__Required work__
Read through the records. Copy each line that has the word "pixels".
Top of Information
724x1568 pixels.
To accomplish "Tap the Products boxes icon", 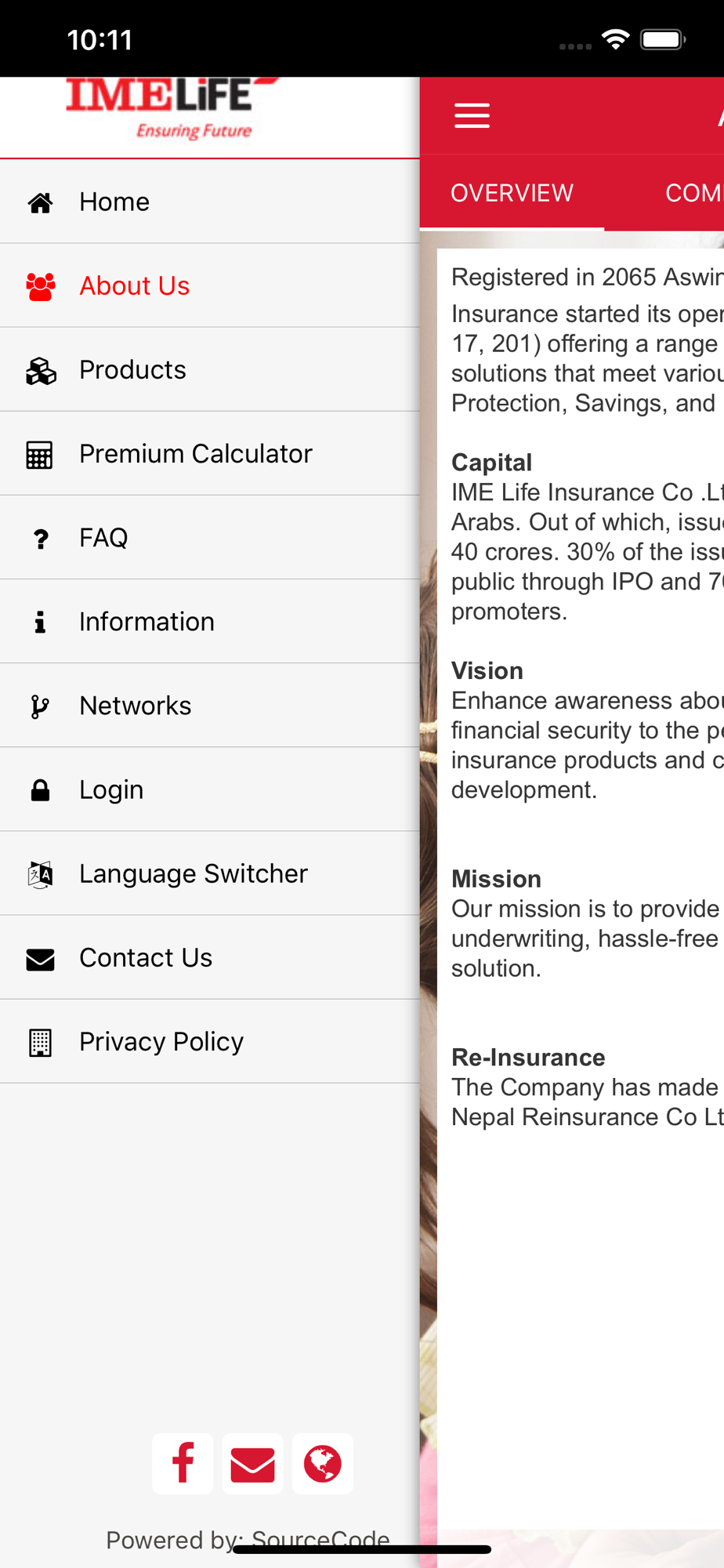I will pyautogui.click(x=40, y=370).
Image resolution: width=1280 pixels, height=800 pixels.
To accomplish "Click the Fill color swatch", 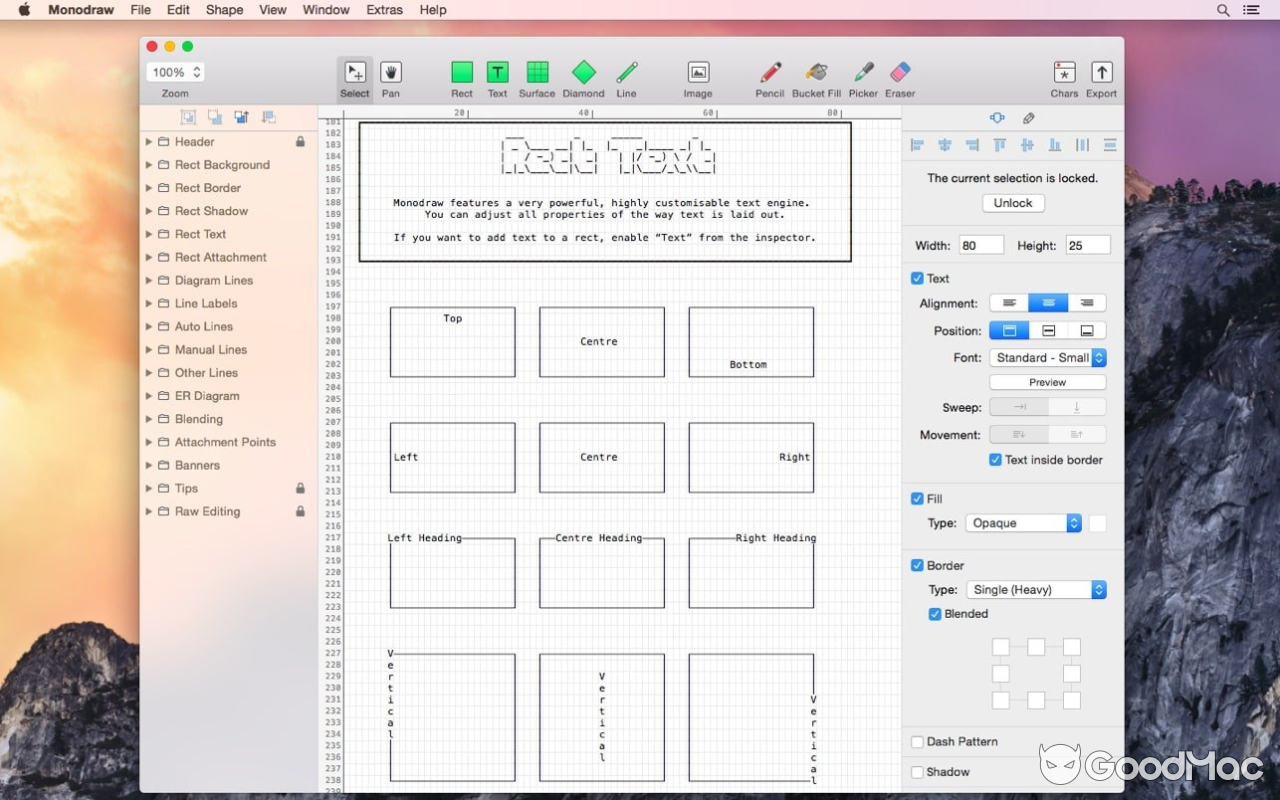I will pos(1097,522).
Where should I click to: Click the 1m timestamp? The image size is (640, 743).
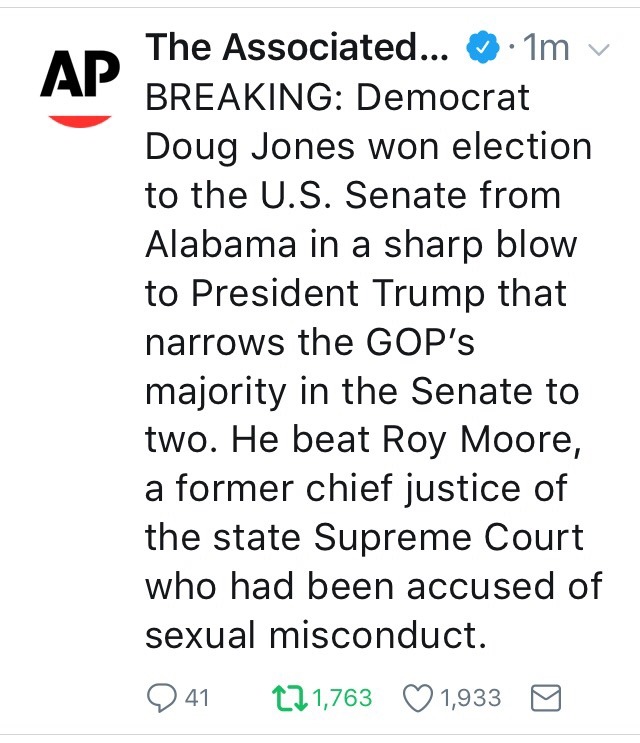point(546,48)
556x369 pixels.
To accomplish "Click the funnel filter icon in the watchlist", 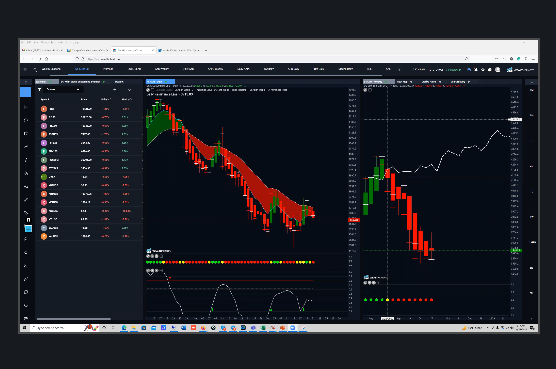I will [39, 90].
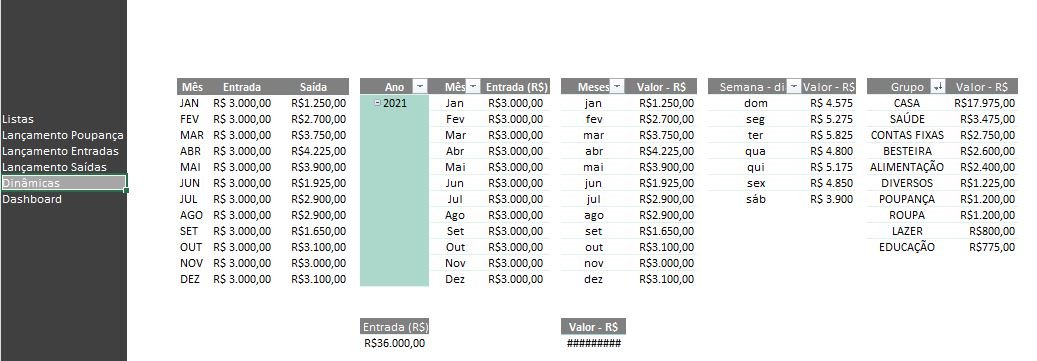This screenshot has height=361, width=1037.
Task: Select the R$36.000,00 total cell
Action: coord(395,342)
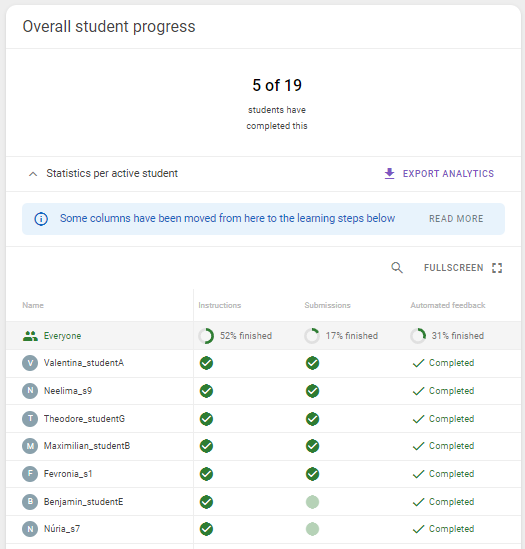This screenshot has width=525, height=549.
Task: Click Benjamin_studentE's faded Submissions circle
Action: pos(312,502)
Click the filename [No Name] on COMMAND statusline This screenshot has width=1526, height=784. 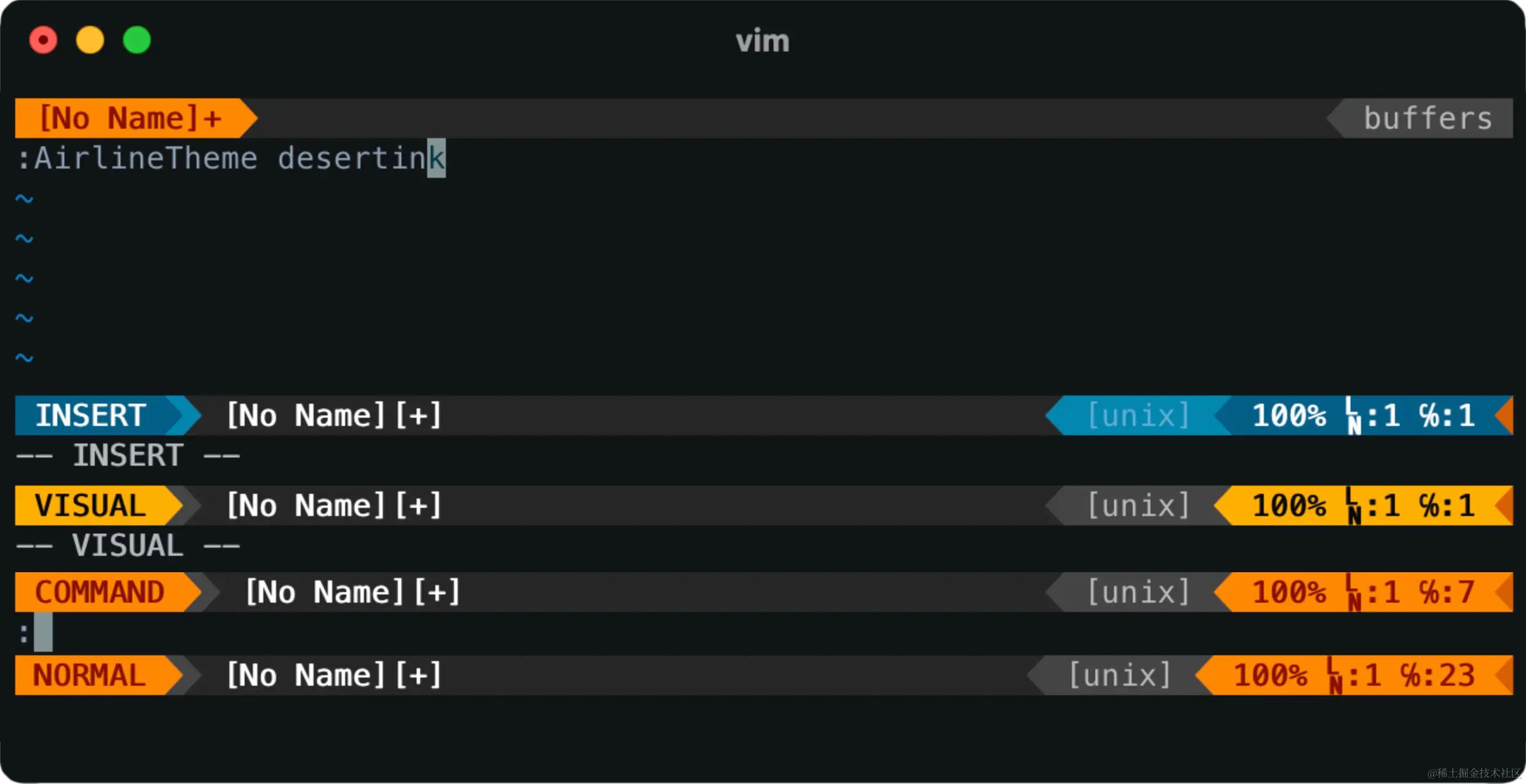pyautogui.click(x=326, y=592)
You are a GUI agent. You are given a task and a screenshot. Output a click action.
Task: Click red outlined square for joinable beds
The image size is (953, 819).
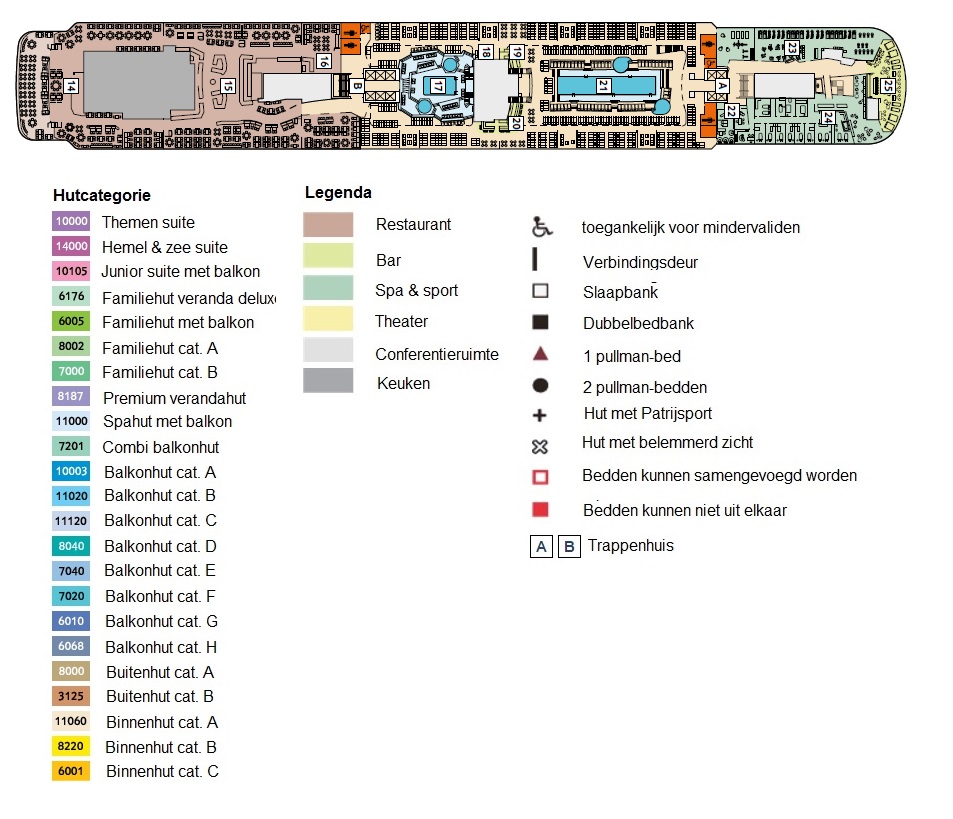[x=540, y=477]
Bottom of Information
__Written answer__
724x1568 pixels.
Image resolution: width=1280 pixels, height=800 pixels.
556x369 pixels.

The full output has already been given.